Je suis venu pour 24 heures pour cette session, et j'espère malgré déjà ces bons résultats faire encore des petites gourmandes durant la nuit. J'avais remarqué durant une peche antérieure que les créneaux horaires, sur cette partie du plan d'eau , a cette saison se situais entre 10 et 13h puis entre minuit et trois heures du matin.
Apres m'être restauré pour la nuit, et avoir bouquiné afin de faire passer le temps, qui parait parfois un peu long quand il fait nuit a 17h, je m'endors en rêvant d'un poisson touché deux années auparavant au poids de 13 kilos et qui est mon record sur ce plan d'eau.
Vers minuit, comme je l'avais espéré, un cinquième poisson rejoins mon épuisette , une des plus belle commune que j'ai pu faire sur ce plan d'eau , elle atteint péniblement les dix kilos mais elle est très sombre sur le dos et très claire au niveau du ventre , un vrai petit lingot, typique d’ici, qui me ravit .En la décrochant, et avant de la mettre au sac, je m'aperçois qu'elle éjecte de la purée blanche sur le tapis, signe que mes billes font leur effet.
Je retends ma ligne en waders de nuit avec ma frontale sur la tête, le visage dans le vent qui s'est levé et qui me projette une pluie fine dans les yeux.

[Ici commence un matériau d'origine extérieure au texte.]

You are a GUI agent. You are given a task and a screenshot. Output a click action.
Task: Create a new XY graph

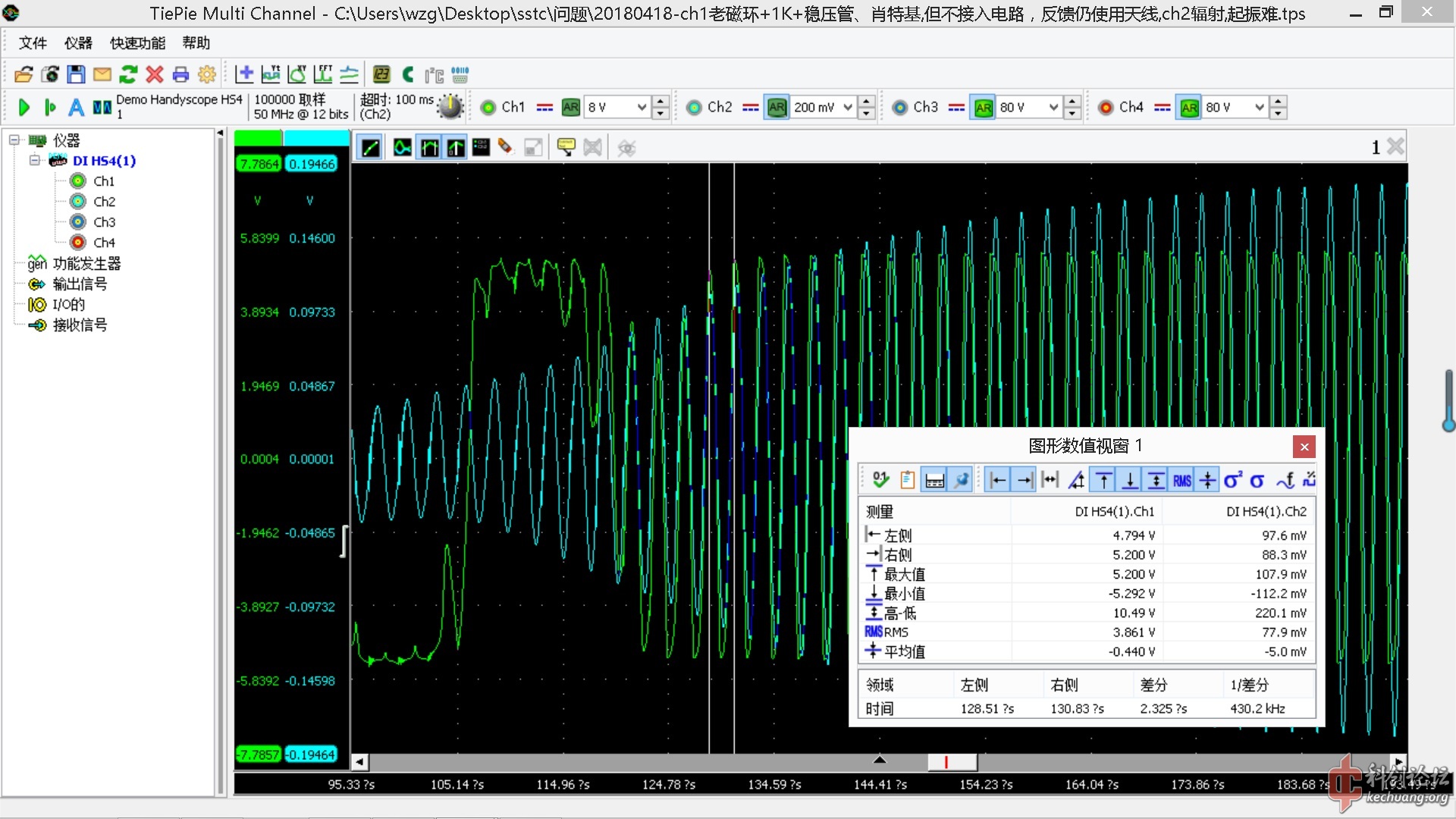coord(297,74)
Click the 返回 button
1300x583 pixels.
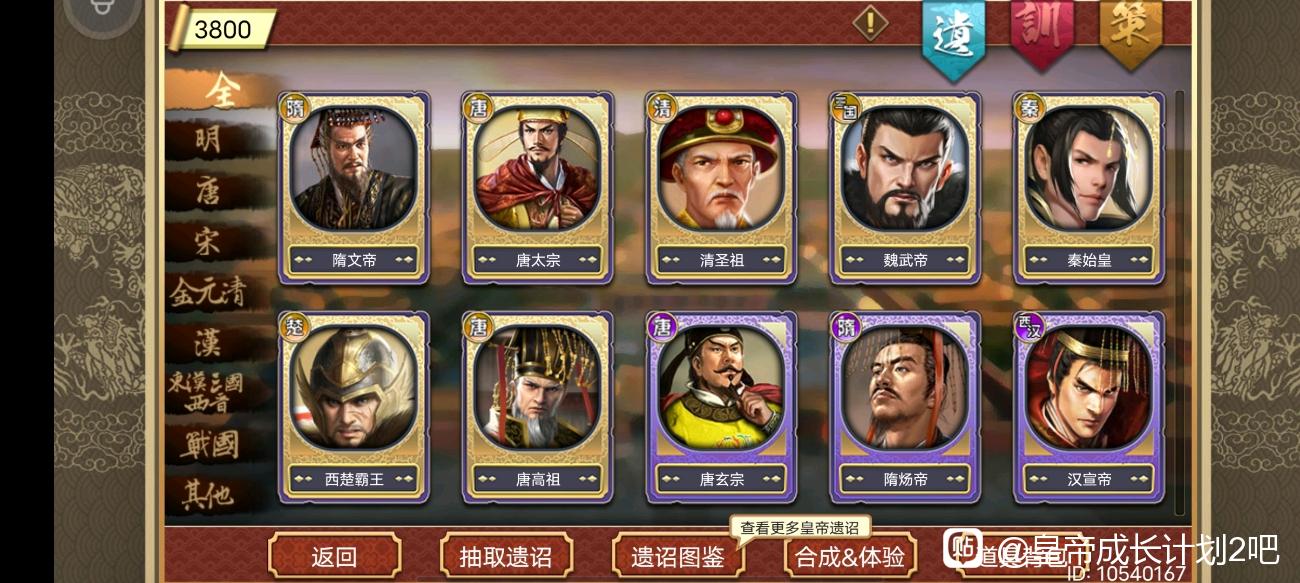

La pleine lune m'aide a trouver mon chemin et a être précis dans mon opération, mais je dois avouer que je m'arrête un instant sur le chemin du retour pour rigoler tout seul en me disant que je suis bien motivé.
Je change mes vêtements trempés avant de me coucher et je me rendors assez facilement. Un peu avant trois heures du matin, un dernier départ sur le même spot me fait sortir de mon sommeil, et après un combat lourd et lent, je rentre dans l'épuisette une jolie miroir. Posée sur le tapis je suis plus que content car cette carpe est bien celle a laquelle je pensais avant de me coucher, et que je rêvais de revoir car elle avais le potentiel pour grossir d'avantage. Je la pèse à un peu plus de 14 kilos, ce qui est pour cet étang, mon nouveau record.
Elle rejoint sa copine dans un autre sac et je me recouche avec la sensation du devoir accompli. Je n'attendais pas autant de poissons de cette session, car même si la pression de peche reste faible, l'étang est parfois moins généreux voir complètement sur off, et il est impossible de faire un fish malgré l'utilisation de tout mon arsenal. Mais cette fois ci, la météo et l'amorçage favorablement combinés m'ont donné les clefs de la réussite.
Au petit matin, après un bon petit déjeuné, je place mon trépied et mon Nikon et je profite de ces moments qui pour moi, immortalisent au mieux ma passion .L'album photo étant un moyen palliatif de me remémorer mes émotions halieutiques plus q'un "épate" galerie, je prends grand soins à faire attention à mes clichés et à mettre en valeur la beauté du poisson.
Cette session n'a rien d'extraordinaire en terme de poids, et je voulais juste insister sur le fait que le plaisir dans notre passion doit être dans l'atteinte de nos rêves et objectifs et qu'il faut prendre son plaisir dans sa peche, sans se soucier de ses résultats en terme de poids, sans se comparer aux autres.

Et n'oubliez surtout pas que le bonheur est à portée de cannes.